Mais outre les lois, deux autres dossiers importants attendent le nouveau Conseil des députés. Le premier est l’approbation d’un nouveau gouvernement. En effet, en vertu de la Constitution, le président de la République choisit un premier ministre. Celui-ci soumet son programme au parlement. Et il appartient à ce dernier de l’approuver ou non. Ce sera l’une des questions urgentes que le Parlement devra régler. Rien ne dit cependant que le président de la République nommera un nouveau chef de cabinet. Et il est possible qu’il maintienne Chérif Ismaïl à son poste. Celui-ci a remplacé Ibrahim Mahlab, devenu conseiller du président. Un remaniement du cabinet ministériel ne semble pas en effet être à l’ordre du jour. « Nous n’avons pas l’intention de changer de gouvernement et je ne pense pas qu’il y ait un parti qui veuille le faire en ce moment. De toute façon, c’est le président qui le nommera, et il n’y a aucun bloc qui ait acquis un nombre suffisant de parlementaires pour voter une mention de censure et former un nouveau gouvernement » dit Al-Alaïli.
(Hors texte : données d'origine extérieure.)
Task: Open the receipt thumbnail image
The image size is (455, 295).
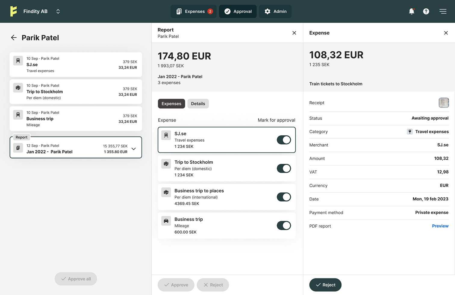Action: [x=443, y=103]
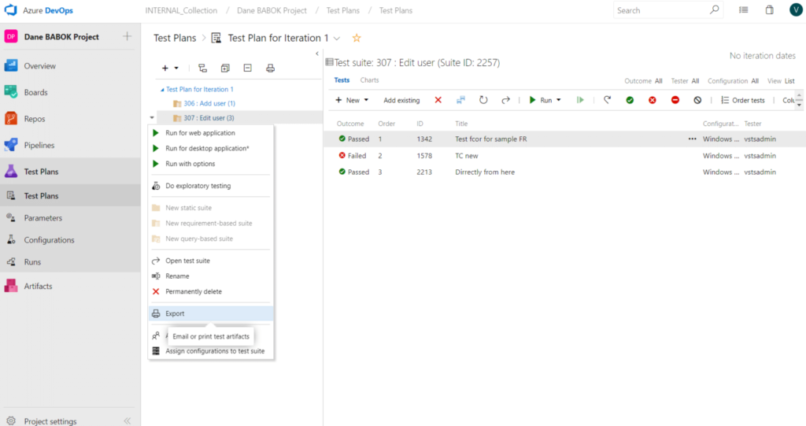Open Repos from the left sidebar
Image resolution: width=806 pixels, height=426 pixels.
(x=35, y=119)
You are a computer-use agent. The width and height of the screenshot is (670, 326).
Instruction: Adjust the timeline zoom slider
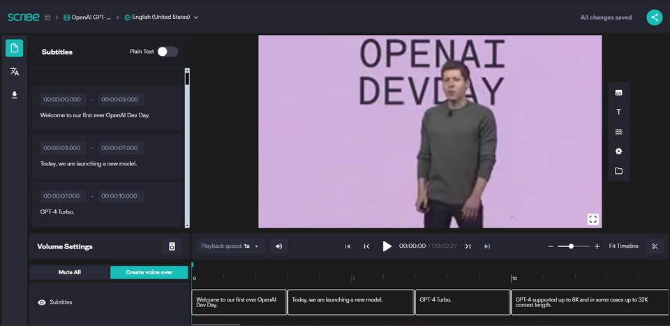point(572,246)
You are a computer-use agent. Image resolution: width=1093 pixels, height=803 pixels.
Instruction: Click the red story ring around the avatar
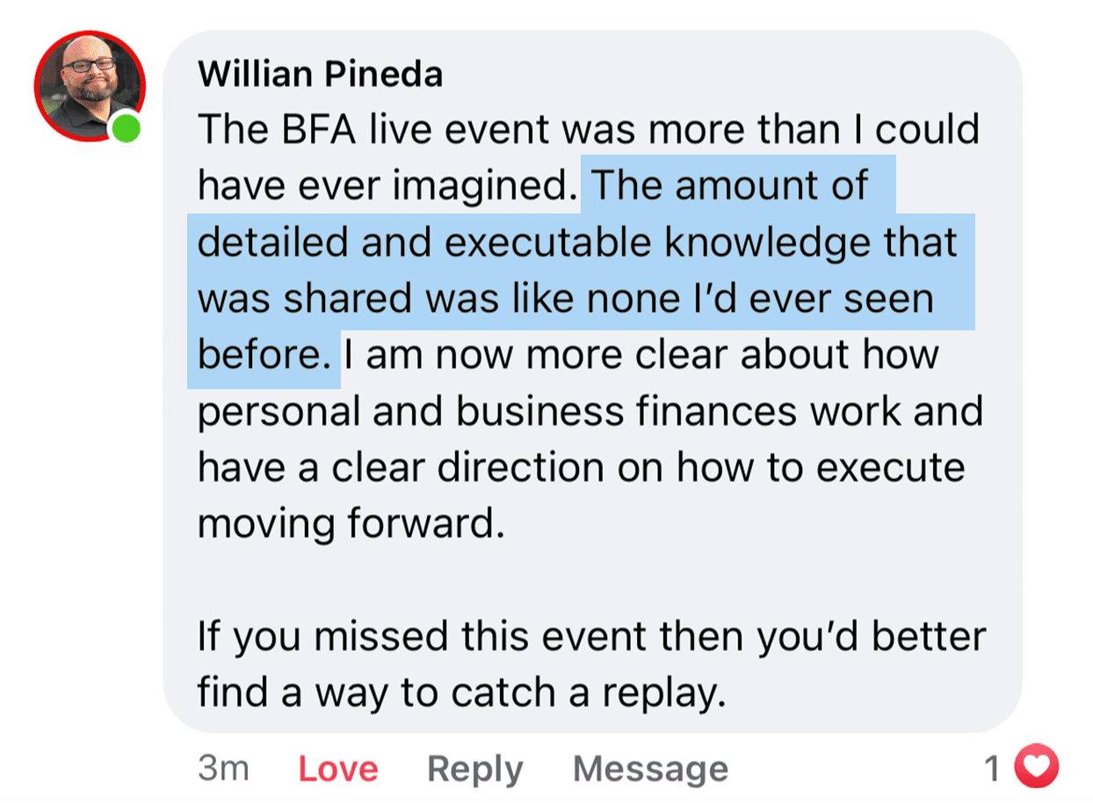coord(90,86)
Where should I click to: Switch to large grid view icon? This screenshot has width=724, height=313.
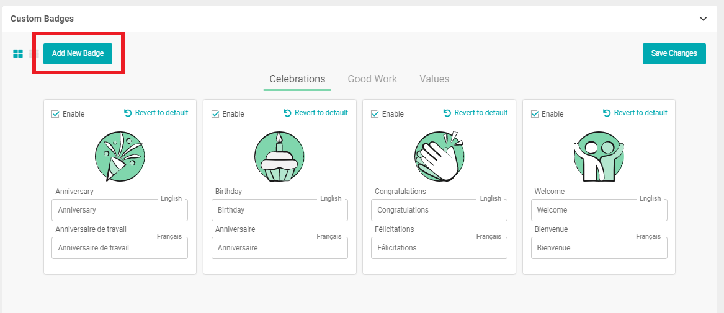pos(18,54)
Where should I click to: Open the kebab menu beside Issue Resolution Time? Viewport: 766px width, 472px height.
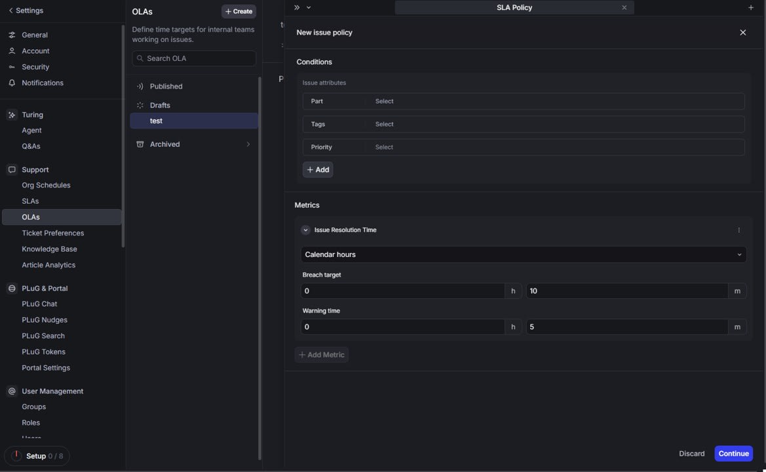[x=738, y=230]
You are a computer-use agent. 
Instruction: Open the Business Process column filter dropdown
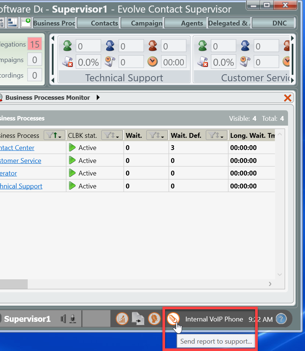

L’autre dossier est l’éventuel amendement de la Constitution. Alors que la Constitution égyptienne est en vigueur depuis moins de deux ans, il est déjà question de la changer. Le président Al-Sissi avait expliqué que cette Constitution avait été rédigée avec « de bonnes intentions ». Beaucoup de voix, dont celles de députés nouvellement élus, ont appelé à amender certains articles de la Constitution pour élargir les pouvoirs du président de la République.

Sameh Seiffel-Yazal avait annoncé l’intention de son bloc d’amender la C onstitution. Mais Yousri Al-Azabawi pense que ce n’était qu’une manoeuvre électorale. « Ces déclarations étaient plus électoralistes qu’autre chose, car ces propositions ne sont pas applicables. Les candidats voulaient attirer les voix des partisans d’Al-Sissi », dit-il.

Le député d’Al-Wafd, Hossam Al-Khouli, ne pense pas que l’amendement de la Constitution soit une priorité pour le moment. « C’est une Constitution approuvée par plus de 90 % des voix et qui n’a pas encore été pleinement appliquée. La nécessité de l’amender pourrait se manifester plus tard si on trouve des problèmes. Mais pour le moment, on n’a pas le luxe de s’attarder dessus », dit-il.